I'm Lazy Jane. I live in Aotearoa, New Zealand.
Time has flewn is an apt discription of my life thus far - I seem to be forever lost in thought, and consequently spend much of my time in vain trying to catch up.
"How did it get so late so soon?
It's night before it's afternoon.
December is here before it's June.
My goodness how the time has flewn.
How did it get so late so soon?" - Dr. Suess
This is mostly a BBC Sherlock and Doctor Who blog (you have been warned). I also post food, politics and art. All aboard!
A woman who writes has power, and a woman with power is feared.
Crap is a sign of life. New bad stories are a sign that this genre — fan fiction, the genre I adore the most - is alive and well. Bad stories mean new people are trying to write in it, and people are trying to do new things with it, and maybe new people are joining the audience, too. When only the best and most popular are writing in a genre, it’s on its deathbed. (See: Westerns and Louis L’Amour.) I want this genre to be here forever, because I want to read it forever. So I’m happy that teenagers are posting Mary Sue stories to the Archive of Our Own.

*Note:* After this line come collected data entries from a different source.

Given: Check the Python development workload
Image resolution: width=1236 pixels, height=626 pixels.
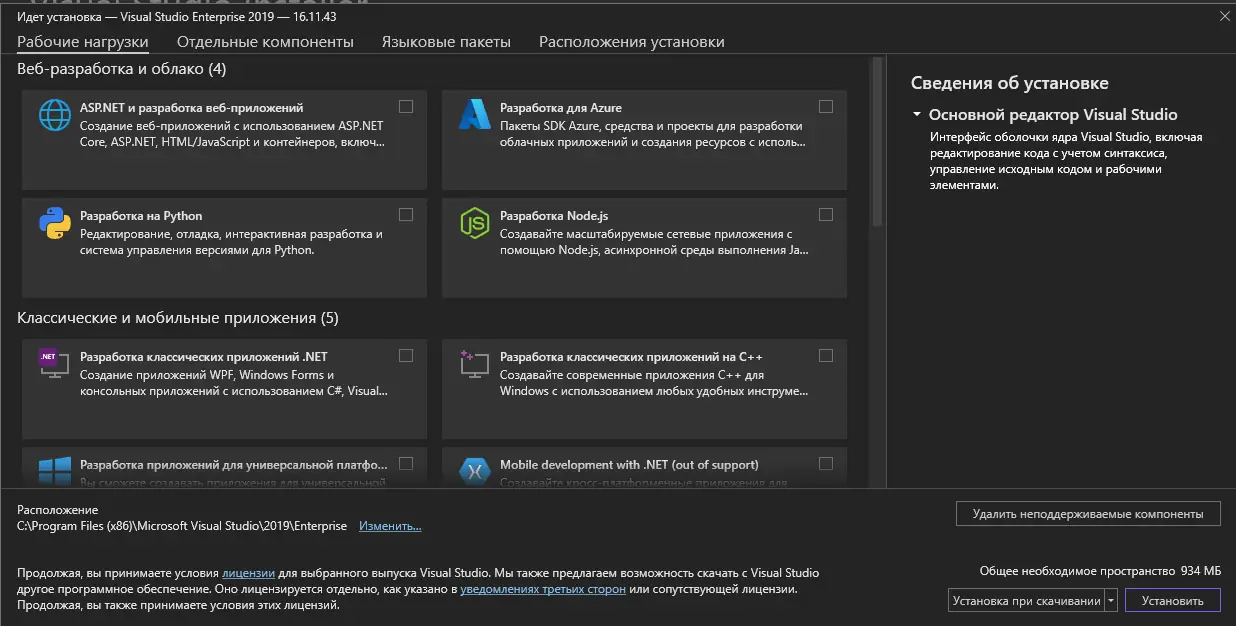Looking at the screenshot, I should [x=406, y=214].
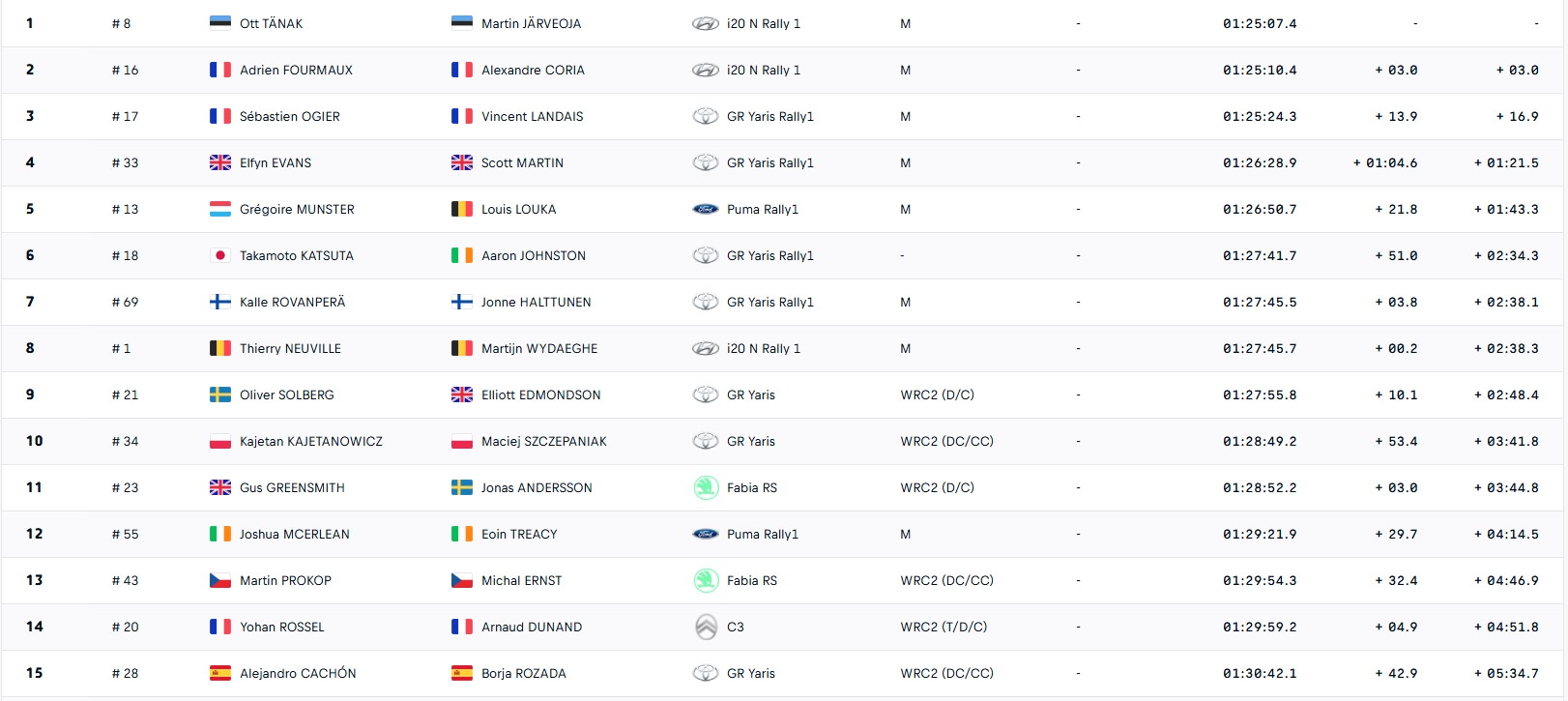Click the Luxembourg flag beside Grégoire MUNSTER
This screenshot has height=701, width=1568.
coord(220,209)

Does that mean you have to be happy? Nope. I can’t make you do anything. (I can think you’re wrong, but hey, being wrong on the internet is a time-honored tradition among our people.) But when you start making fun of a writer and bullying her in the comments of her story, simply because she’s writing something you think is bad and embarrassing, well, that’s when I say: shut the fuck up or get the fuck out. Because she’s not a problem. She’s just doing what we’re all doing — having fun, playing with words, throwing something out there on the internet to see if other people like it.
But you. You’re trying to stop someone from having fun. You’re trying to shame people into not writing anymore. And that, folks — that is the definition of shitty behavior. (Mary Sue fantasies, on the other hand, are just the definition of human behavior.) It’s bad for people, it’s bad for the future, and it’s bad for the genre. So you’re a problem.
This? Is really, really important (not re: me, as I am old, mean, and soulless, but re: writers who are not old, mean, and soulless), especially when you are talking about public commentary, and especially when you are talking about commentary that is unsolicited.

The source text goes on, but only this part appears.